*Task objective*
Quote every one of the rows below word for word, keeping each line as it stands.

*Records for the exercise*

▶

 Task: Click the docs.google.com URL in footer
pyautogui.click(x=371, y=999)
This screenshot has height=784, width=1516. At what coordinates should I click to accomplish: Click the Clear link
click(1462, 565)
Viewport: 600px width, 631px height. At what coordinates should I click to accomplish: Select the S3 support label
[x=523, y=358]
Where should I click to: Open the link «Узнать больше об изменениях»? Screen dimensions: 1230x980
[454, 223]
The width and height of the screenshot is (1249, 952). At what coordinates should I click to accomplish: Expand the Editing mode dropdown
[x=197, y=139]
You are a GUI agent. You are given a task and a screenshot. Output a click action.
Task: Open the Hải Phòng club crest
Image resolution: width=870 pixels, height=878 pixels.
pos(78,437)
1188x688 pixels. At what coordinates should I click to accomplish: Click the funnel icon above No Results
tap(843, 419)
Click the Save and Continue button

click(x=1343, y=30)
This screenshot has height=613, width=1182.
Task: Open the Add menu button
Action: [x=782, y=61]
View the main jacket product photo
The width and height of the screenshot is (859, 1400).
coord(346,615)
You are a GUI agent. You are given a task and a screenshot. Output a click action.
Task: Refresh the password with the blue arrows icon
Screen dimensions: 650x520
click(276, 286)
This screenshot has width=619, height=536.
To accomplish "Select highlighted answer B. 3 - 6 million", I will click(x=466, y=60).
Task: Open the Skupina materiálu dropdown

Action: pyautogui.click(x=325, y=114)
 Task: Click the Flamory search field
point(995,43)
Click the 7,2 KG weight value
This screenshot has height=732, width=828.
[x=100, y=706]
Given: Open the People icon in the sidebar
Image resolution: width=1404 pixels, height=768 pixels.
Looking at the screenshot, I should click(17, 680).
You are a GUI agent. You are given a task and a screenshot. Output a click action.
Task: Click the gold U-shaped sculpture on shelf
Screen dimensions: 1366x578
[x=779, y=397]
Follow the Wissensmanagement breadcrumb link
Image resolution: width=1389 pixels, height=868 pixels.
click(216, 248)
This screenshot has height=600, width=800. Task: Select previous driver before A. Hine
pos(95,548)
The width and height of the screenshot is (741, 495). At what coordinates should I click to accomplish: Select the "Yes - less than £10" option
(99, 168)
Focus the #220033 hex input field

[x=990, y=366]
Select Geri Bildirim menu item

◀

*Exercise result*
 Task: Click the docs.google.com URL in footer
pyautogui.click(x=371, y=999)
This screenshot has height=784, width=1516. At what coordinates should I click to accomplish: Click the Clear link
click(1462, 565)
Viewport: 600px width, 631px height. At what coordinates should I click to accomplish: Select the S3 support label
[x=523, y=358]
Where should I click to: Open the link «Узнать больше об изменениях»? Screen dimensions: 1230x980
[454, 223]
The width and height of the screenshot is (1249, 952). At what coordinates should I click to accomplish: Expand the Editing mode dropdown
[x=197, y=139]
You are a GUI agent. You are given a task and a screenshot. Output a click action.
Task: Open the Hải Phòng club crest
Image resolution: width=870 pixels, height=878 pixels.
pos(78,437)
1188x688 pixels. At what coordinates should I click to accomplish: Click the funnel icon above No Results
tap(843, 419)
Click the Save and Continue button

click(x=1343, y=30)
This screenshot has height=613, width=1182.
Task: Open the Add menu button
Action: [x=782, y=61]
View the main jacket product photo
The width and height of the screenshot is (859, 1400).
coord(346,615)
You are a GUI agent. You are given a task and a screenshot. Output a click action.
Task: Refresh the password with the blue arrows icon
Screen dimensions: 650x520
click(276, 286)
This screenshot has width=619, height=536.
To accomplish "Select highlighted answer B. 3 - 6 million", I will click(x=466, y=60).
Task: Open the Skupina materiálu dropdown

Action: pyautogui.click(x=325, y=114)
 Task: Click the Flamory search field
point(995,43)
Click the 7,2 KG weight value
This screenshot has height=732, width=828.
[x=100, y=706]
Given: Open the People icon in the sidebar
Image resolution: width=1404 pixels, height=768 pixels.
Looking at the screenshot, I should click(17, 680).
You are a GUI agent. You are given a task and a screenshot. Output a click action.
Task: Click the gold U-shaped sculpture on shelf
Screen dimensions: 1366x578
[x=779, y=397]
Follow the Wissensmanagement breadcrumb link
Image resolution: width=1389 pixels, height=868 pixels.
click(216, 248)
This screenshot has height=600, width=800. Task: Select previous driver before A. Hine
pos(95,548)
The width and height of the screenshot is (741, 495). At what coordinates should I click to accomplish: Select the "Yes - less than £10" option
(99, 168)
Focus the #220033 hex input field

[x=990, y=366]
Select Geri Bildirim menu item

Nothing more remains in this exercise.